For the Birds: What Birds Need

Tuesday, September 6, 2011

Spotted Towhee taking grub to nestling
Photo by Christine Southwick
By Christine Southwick

Birds have four basic needs to survive:
  • Food;
  • Water;
  • Safe spaces to hang out; and
  • Places to successfully raise their young.

Food is fairly easy to provide. Plant, or keep, native trees, especially evergreens—the bigger the better. Plant native fruiting trees and bushes. Dogwood, Crabapple, Hawthorne, Serviceberry, Snowberry, Twinberry, Elderberry, Nine Bark, Quince, berry crops, and even many of the maples are good sources of food. 

Many birds eat the bugs that come to the flowers, some even nibble the flower buds; eat the fruit once it is ripe; and find bugs in the leaf litter in the winter. 

Juvenile Hairy Woodpecker on dripper
Photo by Christine Southwick
Don’t use pesticides: you will kill or starve the bug-eating wildlife. Bird feeders with black-oil sunflower seeds, and suet feeders will make your yard even more inviting.

Water can be hard for birds to find during our dry August’s and our cold spells. Free running water is a great magnet, and can be as simple as a dripper into a garbage can lid, or as complex as a recycling stream. As long as standing water is changed once a week, there is no danger from mosquitoes. In the winter, invest in a birdbath heater to keep the water liquid and drinkable during freezing spells

Safe spaces to hang out can be provided by trees, bushes and shrubs of varying sizes and densities, and minimum amounts of grass. Birds have evolved by being able to locate food: some find it on branches, others on trunks. Some find it using trees and shrubs as launching posts-others find their food in the leaves and bark beneath trees and bushes.

Dead snag in park
Photo by Christine Southwick
Places to successfully raise their young can require a little more planning. 

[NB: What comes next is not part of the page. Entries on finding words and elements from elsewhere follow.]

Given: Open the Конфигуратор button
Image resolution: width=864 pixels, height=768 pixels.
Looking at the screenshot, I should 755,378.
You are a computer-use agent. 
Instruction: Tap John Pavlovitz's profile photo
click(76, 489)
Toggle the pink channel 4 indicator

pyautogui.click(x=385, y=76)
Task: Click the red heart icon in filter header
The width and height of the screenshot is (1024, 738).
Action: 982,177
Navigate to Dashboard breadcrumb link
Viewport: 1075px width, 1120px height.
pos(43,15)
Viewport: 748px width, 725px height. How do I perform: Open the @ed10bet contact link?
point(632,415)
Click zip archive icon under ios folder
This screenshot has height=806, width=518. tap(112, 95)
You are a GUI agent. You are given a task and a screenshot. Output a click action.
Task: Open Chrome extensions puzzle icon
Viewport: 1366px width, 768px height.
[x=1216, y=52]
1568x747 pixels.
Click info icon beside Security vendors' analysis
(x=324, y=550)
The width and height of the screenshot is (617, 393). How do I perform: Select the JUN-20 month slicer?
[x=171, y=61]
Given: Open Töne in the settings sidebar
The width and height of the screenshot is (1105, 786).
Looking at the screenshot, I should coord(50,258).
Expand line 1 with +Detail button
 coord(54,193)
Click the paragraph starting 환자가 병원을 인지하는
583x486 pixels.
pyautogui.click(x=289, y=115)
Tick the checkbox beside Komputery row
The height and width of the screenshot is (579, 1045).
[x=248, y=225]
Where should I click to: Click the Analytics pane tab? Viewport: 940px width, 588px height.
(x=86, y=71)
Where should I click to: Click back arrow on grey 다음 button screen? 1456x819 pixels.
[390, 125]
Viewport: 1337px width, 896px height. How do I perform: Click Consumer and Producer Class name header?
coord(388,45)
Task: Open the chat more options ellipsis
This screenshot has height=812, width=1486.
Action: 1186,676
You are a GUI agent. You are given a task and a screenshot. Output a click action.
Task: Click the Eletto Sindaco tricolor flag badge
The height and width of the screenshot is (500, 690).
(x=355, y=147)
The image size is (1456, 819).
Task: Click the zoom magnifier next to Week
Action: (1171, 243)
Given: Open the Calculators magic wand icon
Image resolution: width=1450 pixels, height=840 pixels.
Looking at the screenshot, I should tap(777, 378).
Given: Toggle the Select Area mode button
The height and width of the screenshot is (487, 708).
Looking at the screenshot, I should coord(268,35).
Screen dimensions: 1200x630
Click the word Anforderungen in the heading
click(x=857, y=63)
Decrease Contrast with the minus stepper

Dead trees can provide more places for birds to raise their young than live trees. If you have a dead or dying tree, make it into a snag. Leaving logs and branches on the ground will provide hiding places for ground nesters. 

Placing nest boxes, with the correct sized holes for native species will benefit local birds, and bring you the wonder of watching babies grow and thrive. Leave a small, controlled area of blackberries, or add a brush pile in a back corner. Leave some tall grass or weeds from March until Labor Day.

And build an indoor-outdoor run for your cats — belling them isn’t enough — they hunt by stealth.

Give birds what they need, and they will come.


Christine Southwick will be a speaker at the upcoming Puget Sound Bird Fest in Edmonds on September 10, 2011. Her topic is "20 Birds You Wish Were in Your Yard," The entire event covers September 9-11, with more speakers, guided walks and field trips, exhibits, and kids activities. See the detailed schedule on the website.



1 comments:

Anonymous,  September 8, 2011 at 10:23 AM  

My neighbors think it's "cute" when their cat catches birds.